The behavior of the three “breached the moral bottom line of scientific research and medical ethics,” said the court in southern city Shenzhen, where He’s former employer, the Southern University of Science and Technology is based.
In November last year, MIT Technology Review and the Associated Press revealed the births of genetically-edited Chinese twin sisters Lulu and Nana from He’s experiments. He had recruited seven couples in which the male partner was HIV positive, while the female was not, and had carried out in-vitro fertilization after manipulating the embryos for HIV resistance. He drew criticism globally, and from the Chinese scientific community, for violating guidelines on CRISPR research, which recommended that gene-edited embryos should not be used to establish a pregnancy. Given advances in HIV medicine that can protect offspring from a father’s infection,the value of the health benefits of He’s tampering appeared far outweighed by the risk of unintended consequences.

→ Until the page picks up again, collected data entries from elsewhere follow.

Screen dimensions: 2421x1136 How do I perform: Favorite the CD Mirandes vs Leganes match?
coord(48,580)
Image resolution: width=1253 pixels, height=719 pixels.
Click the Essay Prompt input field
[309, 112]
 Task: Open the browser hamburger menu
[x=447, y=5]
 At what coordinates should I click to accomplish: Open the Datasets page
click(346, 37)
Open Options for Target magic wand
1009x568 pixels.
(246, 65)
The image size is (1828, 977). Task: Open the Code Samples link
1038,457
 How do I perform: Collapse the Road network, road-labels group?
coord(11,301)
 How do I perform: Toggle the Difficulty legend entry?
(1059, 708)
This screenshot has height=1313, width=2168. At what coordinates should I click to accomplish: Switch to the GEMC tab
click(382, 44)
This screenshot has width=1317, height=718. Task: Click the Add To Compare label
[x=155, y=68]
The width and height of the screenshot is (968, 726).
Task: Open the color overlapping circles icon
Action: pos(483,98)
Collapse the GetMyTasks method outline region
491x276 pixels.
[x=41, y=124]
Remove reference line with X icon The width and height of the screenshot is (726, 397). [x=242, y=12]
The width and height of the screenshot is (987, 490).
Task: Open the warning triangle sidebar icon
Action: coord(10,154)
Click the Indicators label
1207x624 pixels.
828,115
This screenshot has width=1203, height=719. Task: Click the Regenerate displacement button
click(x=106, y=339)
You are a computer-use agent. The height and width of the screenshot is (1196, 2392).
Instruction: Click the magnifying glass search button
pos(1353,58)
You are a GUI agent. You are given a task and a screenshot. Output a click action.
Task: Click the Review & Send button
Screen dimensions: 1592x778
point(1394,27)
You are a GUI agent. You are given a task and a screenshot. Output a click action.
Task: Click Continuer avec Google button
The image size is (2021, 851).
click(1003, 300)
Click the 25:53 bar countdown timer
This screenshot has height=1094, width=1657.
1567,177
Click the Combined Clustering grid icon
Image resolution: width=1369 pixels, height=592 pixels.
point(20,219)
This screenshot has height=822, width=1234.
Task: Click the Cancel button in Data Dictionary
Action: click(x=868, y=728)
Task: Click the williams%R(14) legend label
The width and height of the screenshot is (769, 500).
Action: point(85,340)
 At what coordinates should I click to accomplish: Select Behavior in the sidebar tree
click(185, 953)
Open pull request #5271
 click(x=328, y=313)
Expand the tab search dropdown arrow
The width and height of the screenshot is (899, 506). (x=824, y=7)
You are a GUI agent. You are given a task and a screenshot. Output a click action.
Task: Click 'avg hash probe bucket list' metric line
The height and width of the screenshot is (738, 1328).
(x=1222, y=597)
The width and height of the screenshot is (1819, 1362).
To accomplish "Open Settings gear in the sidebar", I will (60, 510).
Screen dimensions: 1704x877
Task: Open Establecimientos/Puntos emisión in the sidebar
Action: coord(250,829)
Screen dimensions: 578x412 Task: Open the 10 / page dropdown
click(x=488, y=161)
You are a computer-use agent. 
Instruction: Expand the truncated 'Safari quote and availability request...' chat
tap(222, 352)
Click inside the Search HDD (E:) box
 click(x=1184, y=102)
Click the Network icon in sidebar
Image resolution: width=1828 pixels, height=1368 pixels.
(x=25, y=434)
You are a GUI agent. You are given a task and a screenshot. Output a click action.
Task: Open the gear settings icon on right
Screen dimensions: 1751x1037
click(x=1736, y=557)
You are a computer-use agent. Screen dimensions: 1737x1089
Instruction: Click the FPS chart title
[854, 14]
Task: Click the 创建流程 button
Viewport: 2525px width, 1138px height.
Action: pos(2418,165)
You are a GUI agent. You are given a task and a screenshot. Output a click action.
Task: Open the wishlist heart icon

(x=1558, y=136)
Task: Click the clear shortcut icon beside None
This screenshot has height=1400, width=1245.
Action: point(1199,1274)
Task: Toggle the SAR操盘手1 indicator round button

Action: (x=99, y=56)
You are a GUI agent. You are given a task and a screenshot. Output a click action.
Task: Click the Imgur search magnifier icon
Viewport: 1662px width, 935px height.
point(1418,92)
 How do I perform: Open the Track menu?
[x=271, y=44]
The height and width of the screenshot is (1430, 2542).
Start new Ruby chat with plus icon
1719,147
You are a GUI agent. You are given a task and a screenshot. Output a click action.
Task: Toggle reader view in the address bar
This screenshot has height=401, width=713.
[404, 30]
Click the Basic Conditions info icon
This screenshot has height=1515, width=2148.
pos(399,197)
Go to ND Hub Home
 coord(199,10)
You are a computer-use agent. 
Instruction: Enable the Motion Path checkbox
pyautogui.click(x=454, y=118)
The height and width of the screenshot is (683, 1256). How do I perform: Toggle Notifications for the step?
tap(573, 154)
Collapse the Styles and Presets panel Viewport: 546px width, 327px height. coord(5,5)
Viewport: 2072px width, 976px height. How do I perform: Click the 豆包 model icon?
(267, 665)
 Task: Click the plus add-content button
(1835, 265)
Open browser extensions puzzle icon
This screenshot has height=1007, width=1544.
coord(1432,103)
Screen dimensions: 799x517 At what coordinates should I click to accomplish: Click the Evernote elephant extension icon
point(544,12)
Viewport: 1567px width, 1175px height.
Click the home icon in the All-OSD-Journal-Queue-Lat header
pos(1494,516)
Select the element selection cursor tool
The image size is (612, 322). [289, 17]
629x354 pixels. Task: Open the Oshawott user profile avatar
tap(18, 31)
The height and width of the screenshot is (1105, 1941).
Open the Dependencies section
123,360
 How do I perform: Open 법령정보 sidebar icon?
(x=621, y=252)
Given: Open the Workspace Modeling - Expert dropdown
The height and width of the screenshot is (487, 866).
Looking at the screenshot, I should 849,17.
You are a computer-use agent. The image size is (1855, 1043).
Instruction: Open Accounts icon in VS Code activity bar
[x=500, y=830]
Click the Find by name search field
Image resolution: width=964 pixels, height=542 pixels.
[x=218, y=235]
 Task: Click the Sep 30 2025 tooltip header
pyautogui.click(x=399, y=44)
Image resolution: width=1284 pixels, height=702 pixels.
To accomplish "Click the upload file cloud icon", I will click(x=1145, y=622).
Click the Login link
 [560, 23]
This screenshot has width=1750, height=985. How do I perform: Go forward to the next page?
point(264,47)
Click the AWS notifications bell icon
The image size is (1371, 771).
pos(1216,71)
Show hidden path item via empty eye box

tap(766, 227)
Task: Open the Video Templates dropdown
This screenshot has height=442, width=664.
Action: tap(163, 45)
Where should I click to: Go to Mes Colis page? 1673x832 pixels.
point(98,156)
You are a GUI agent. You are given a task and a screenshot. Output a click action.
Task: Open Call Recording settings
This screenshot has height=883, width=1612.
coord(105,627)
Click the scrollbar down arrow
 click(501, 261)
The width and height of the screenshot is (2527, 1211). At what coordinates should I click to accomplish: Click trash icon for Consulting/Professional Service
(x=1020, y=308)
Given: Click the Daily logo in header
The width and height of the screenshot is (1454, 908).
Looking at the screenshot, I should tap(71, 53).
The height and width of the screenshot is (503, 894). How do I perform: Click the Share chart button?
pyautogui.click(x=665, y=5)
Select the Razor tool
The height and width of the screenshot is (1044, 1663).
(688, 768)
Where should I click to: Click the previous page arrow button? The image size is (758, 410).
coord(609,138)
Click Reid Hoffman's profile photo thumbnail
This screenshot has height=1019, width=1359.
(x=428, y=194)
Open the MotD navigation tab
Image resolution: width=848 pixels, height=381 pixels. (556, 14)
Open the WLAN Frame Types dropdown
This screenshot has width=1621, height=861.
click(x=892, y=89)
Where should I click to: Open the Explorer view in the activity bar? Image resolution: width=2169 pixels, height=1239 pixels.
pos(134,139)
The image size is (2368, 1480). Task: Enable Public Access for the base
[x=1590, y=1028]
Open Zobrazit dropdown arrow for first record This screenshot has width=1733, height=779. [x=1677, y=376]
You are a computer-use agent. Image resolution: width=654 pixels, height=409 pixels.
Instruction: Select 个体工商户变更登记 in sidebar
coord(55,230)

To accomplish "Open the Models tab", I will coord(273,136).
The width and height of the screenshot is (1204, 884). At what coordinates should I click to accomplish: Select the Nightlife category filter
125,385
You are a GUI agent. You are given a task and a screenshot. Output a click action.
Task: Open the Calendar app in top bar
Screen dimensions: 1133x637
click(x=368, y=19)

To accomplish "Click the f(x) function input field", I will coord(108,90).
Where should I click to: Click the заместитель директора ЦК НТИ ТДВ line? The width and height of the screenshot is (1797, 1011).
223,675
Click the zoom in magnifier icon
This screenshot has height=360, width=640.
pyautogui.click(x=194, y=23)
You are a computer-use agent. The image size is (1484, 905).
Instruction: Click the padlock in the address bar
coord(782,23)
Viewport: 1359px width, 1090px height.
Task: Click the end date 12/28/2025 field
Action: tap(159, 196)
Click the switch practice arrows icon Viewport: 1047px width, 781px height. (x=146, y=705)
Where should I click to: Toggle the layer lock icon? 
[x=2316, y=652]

He said at the conference last year that another woman was pregnant with a gene-edited baby.
Beijing condemned He’s behavior, and tightened its regulations on gene-editing, requiring scientists to get approval from a department under the State Council before they use such “high-risk biomedical technologies.” Despite China’s seemingly harsh stance on the episode, some reports have suggested He’s research might have been funded by three Chinese government institutions, including the country’s science ministry.